*** Opening of DATASET ***

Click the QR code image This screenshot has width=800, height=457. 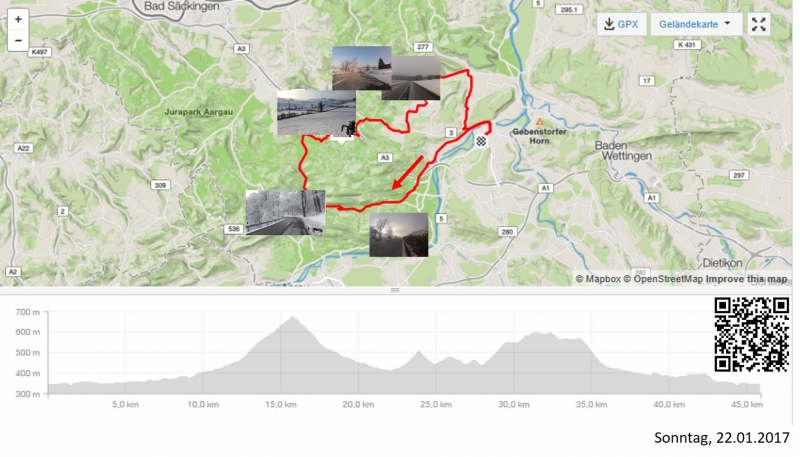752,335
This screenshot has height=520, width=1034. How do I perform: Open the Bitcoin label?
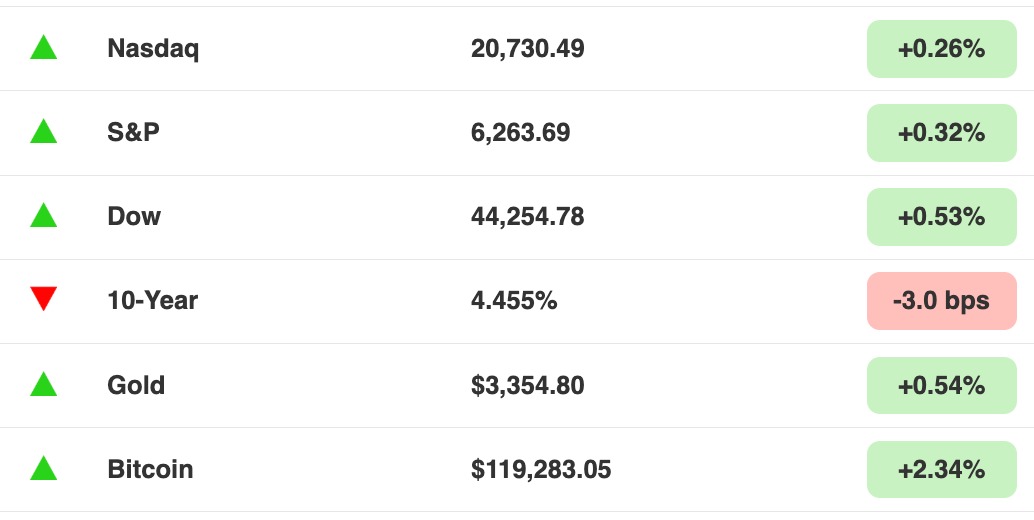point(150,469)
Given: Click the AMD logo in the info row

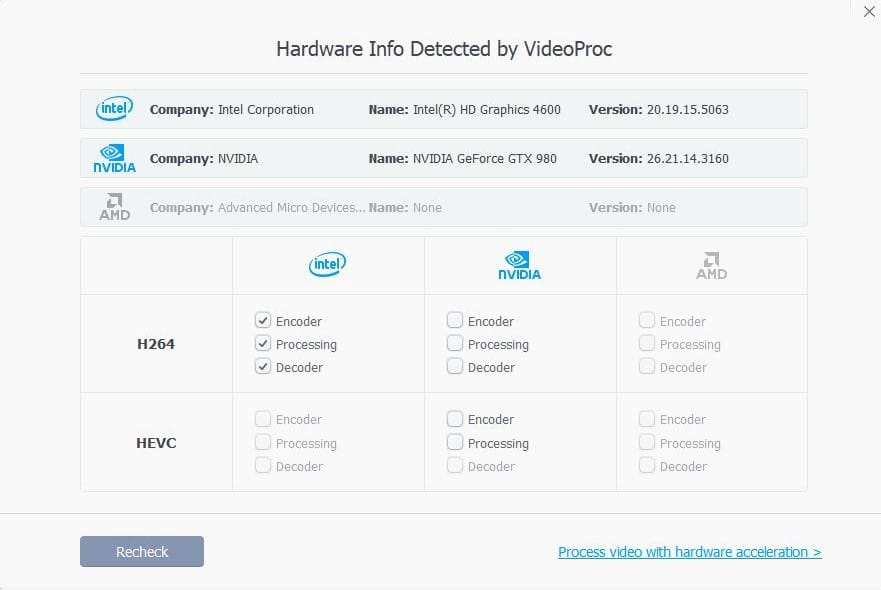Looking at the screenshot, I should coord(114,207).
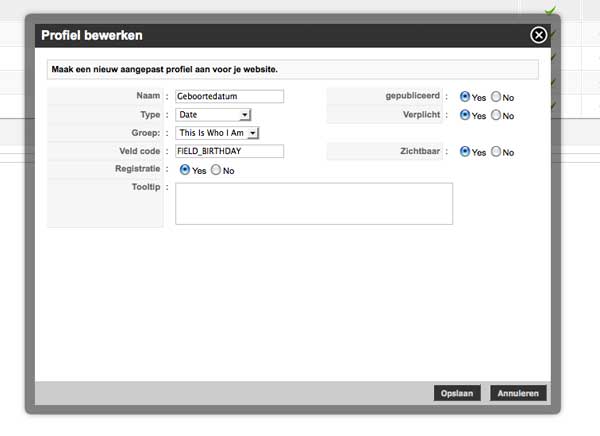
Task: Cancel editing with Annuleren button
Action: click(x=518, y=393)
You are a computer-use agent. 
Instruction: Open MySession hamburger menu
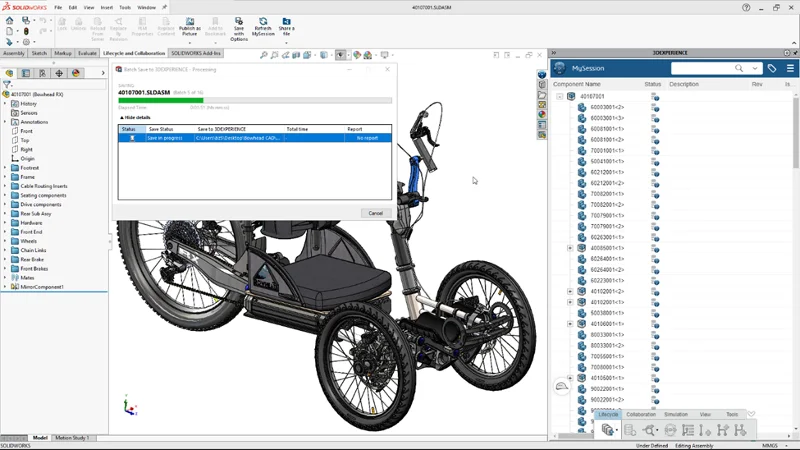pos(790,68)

*** Close of DATASET ***

**EXERCISE PROMPT**
Every line from the one containing "Given: Click the AMD logo in the info row" to the final line of the records must be transcribed exactly, both ends included, with the pictures left out.

**RESPONSE TO THE TASK**
Given: Click the AMD logo in the info row

Looking at the screenshot, I should coord(114,207).
Task: Cancel editing with Annuleren button
Action: click(x=518, y=393)
You are a computer-use agent. 
Instruction: Open MySession hamburger menu
pos(790,68)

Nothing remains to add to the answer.